● **WHAT YOU NEED TO DO**
An exact copy is required of the lines running from the one that contains "Viewport: 726px width, 361px" to the end of the material, both ends included, with pictures omitted.

──────────

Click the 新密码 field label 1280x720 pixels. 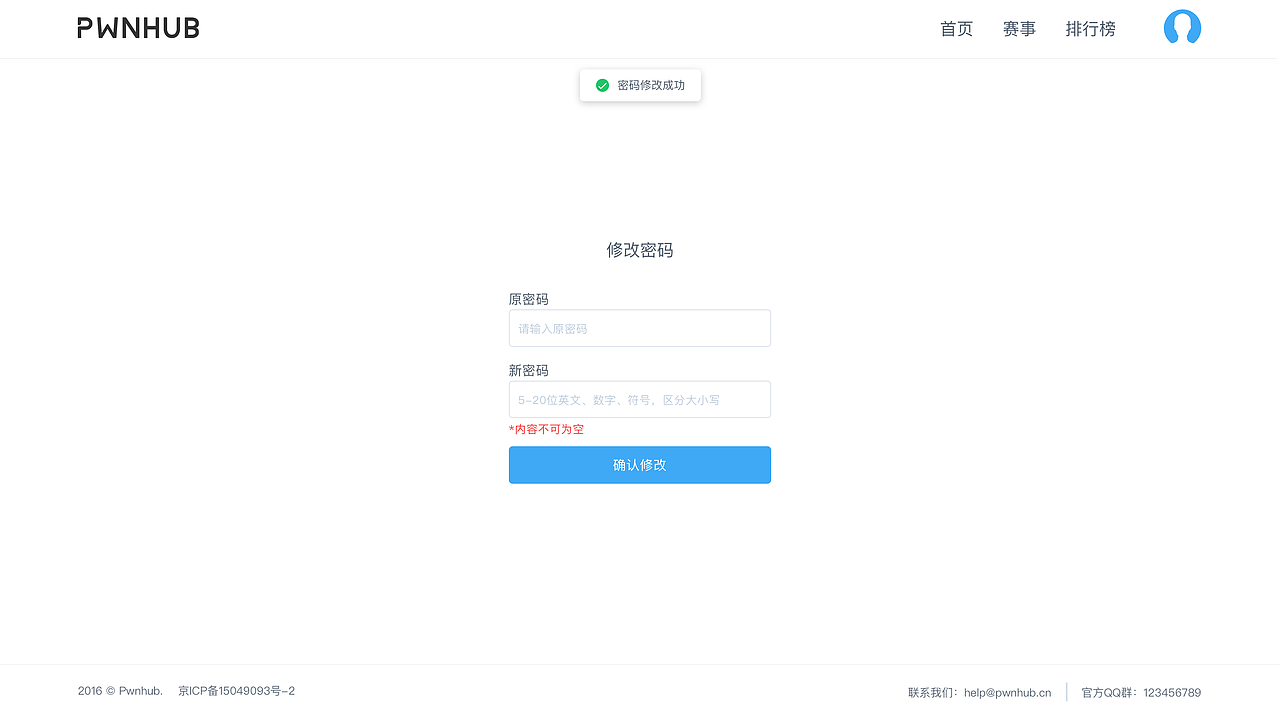[528, 370]
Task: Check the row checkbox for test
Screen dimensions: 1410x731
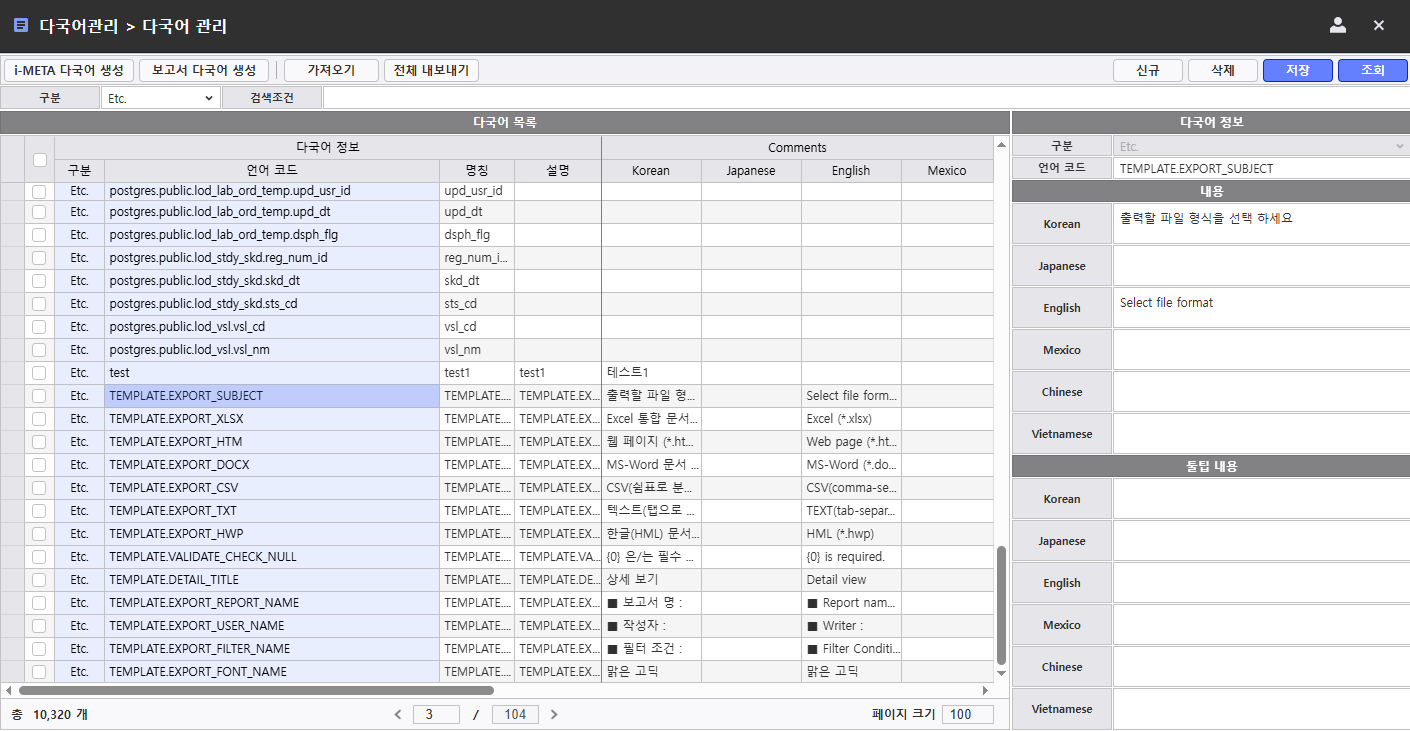Action: (39, 373)
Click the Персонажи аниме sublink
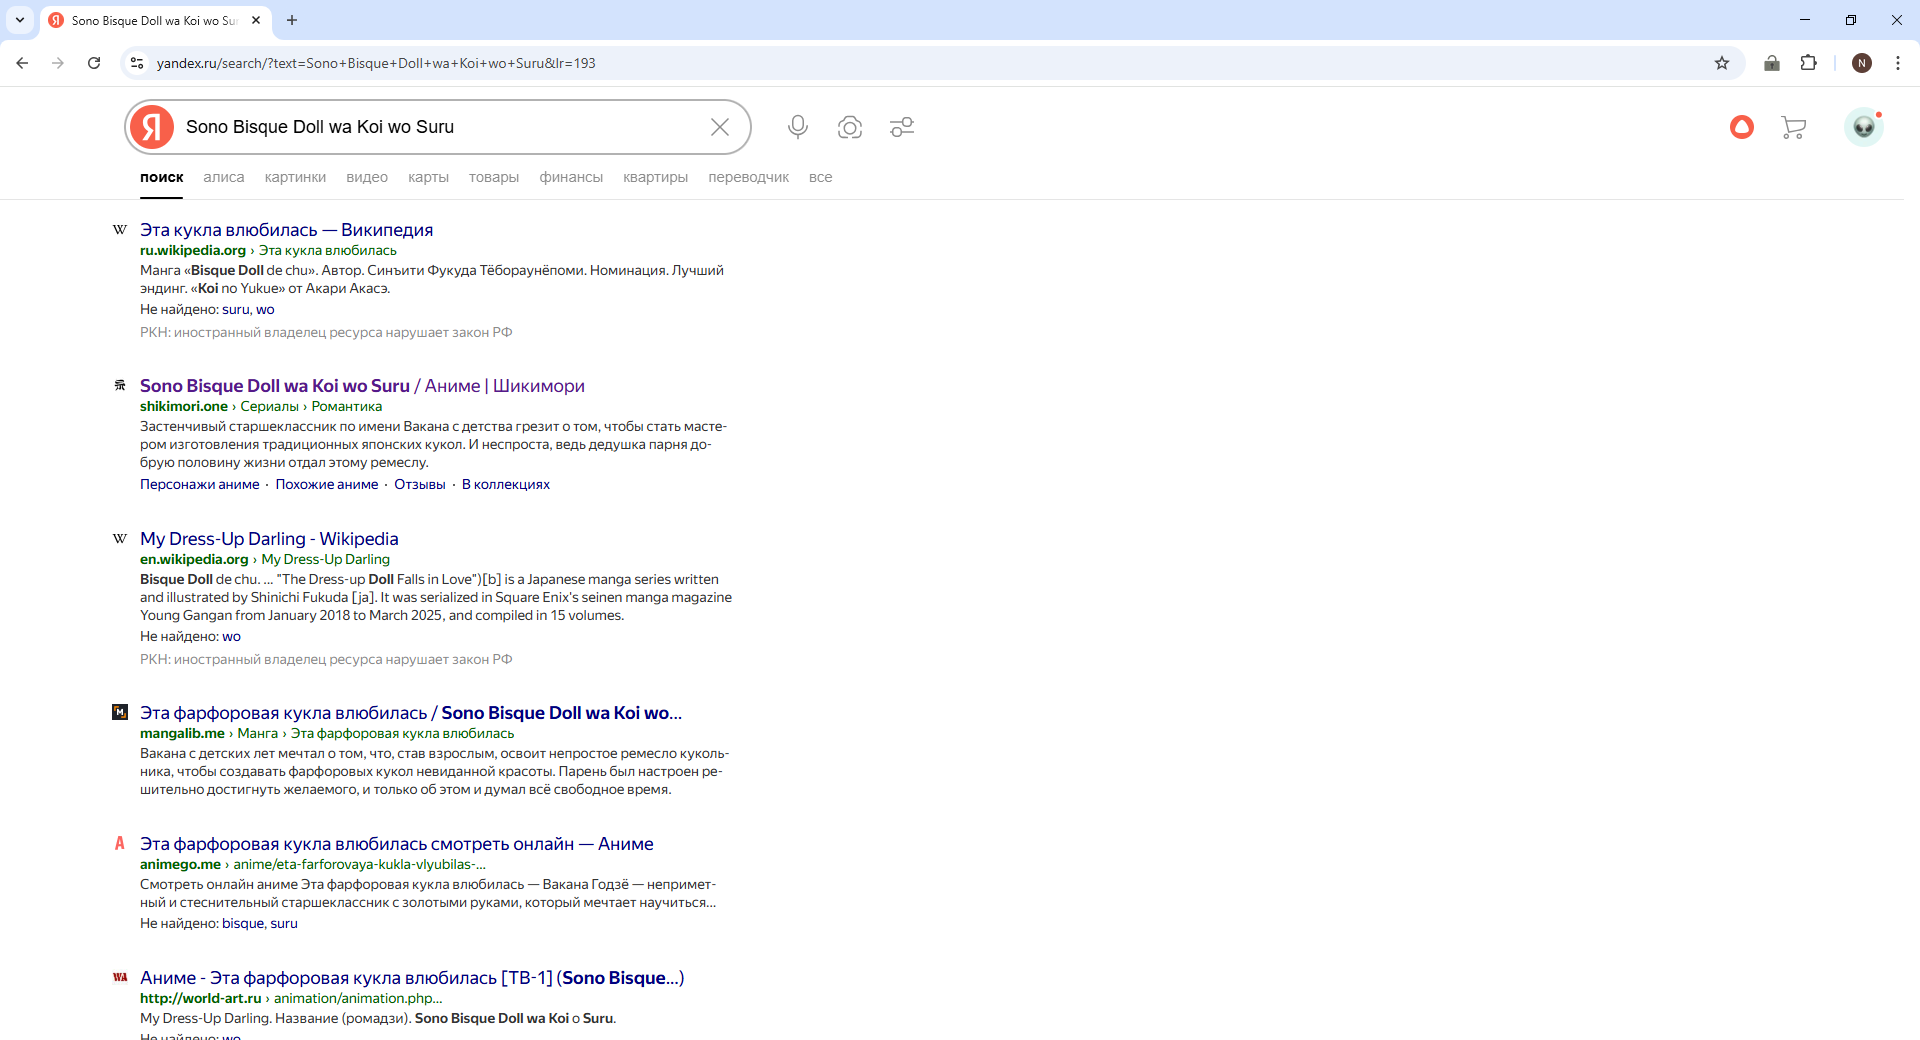Image resolution: width=1920 pixels, height=1040 pixels. click(199, 485)
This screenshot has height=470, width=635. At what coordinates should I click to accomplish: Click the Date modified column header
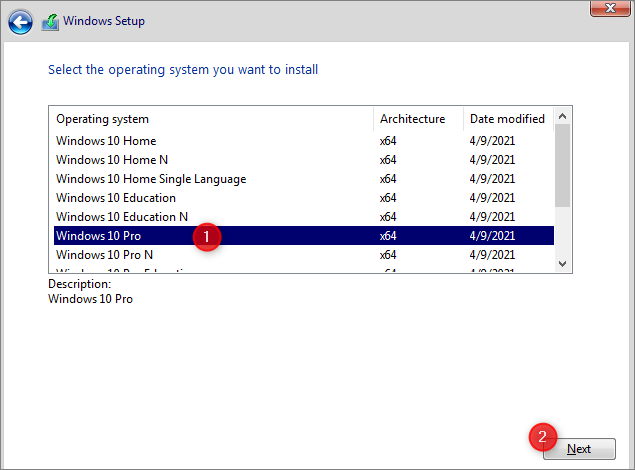tap(507, 119)
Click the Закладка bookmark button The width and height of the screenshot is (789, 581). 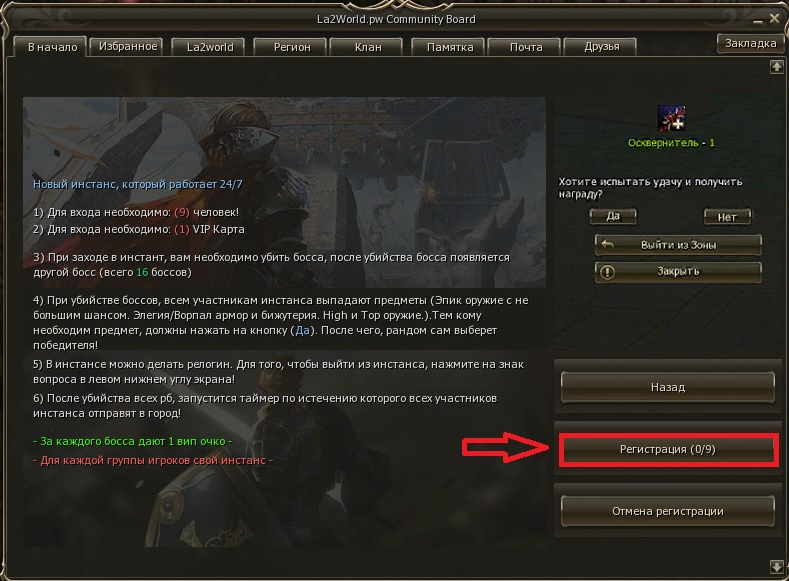[x=750, y=44]
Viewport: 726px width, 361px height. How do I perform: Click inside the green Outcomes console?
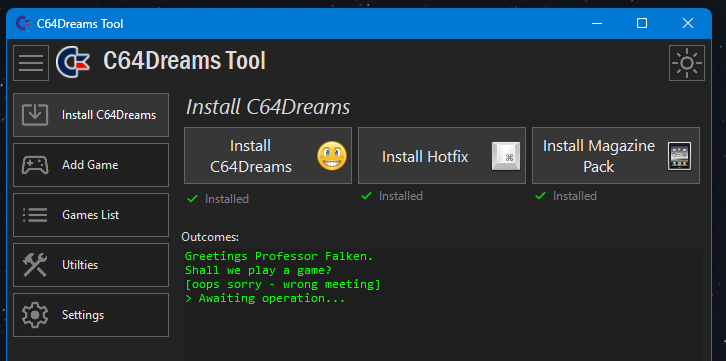point(443,305)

──────────

● **EXERCISE ANSWER**
Viewport: 726px width, 361px height. How do I perform: Click inside the green Outcomes console?
point(443,305)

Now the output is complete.